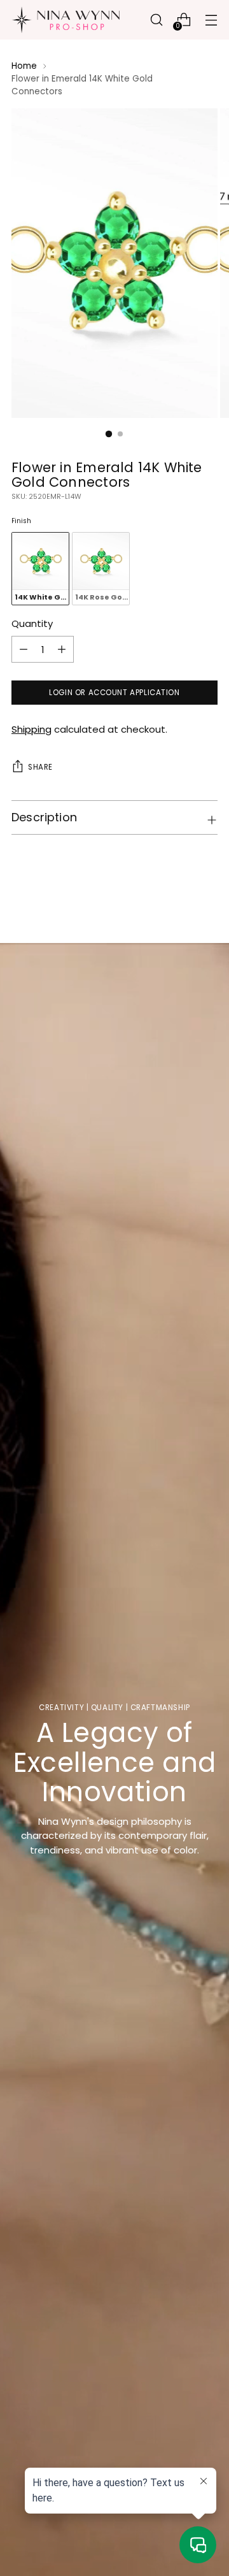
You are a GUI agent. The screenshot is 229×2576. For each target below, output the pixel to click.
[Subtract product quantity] (61, 649)
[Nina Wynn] (65, 19)
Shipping (31, 729)
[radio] (40, 568)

## Task statement:
Everything from the line containing "[Subtract product quantity] (61, 649)" to the last line of the material above must be copied exactly, and only that.

## Reply to the task:
[Subtract product quantity] (61, 649)
[Nina Wynn] (65, 19)
Shipping (31, 729)
[radio] (40, 568)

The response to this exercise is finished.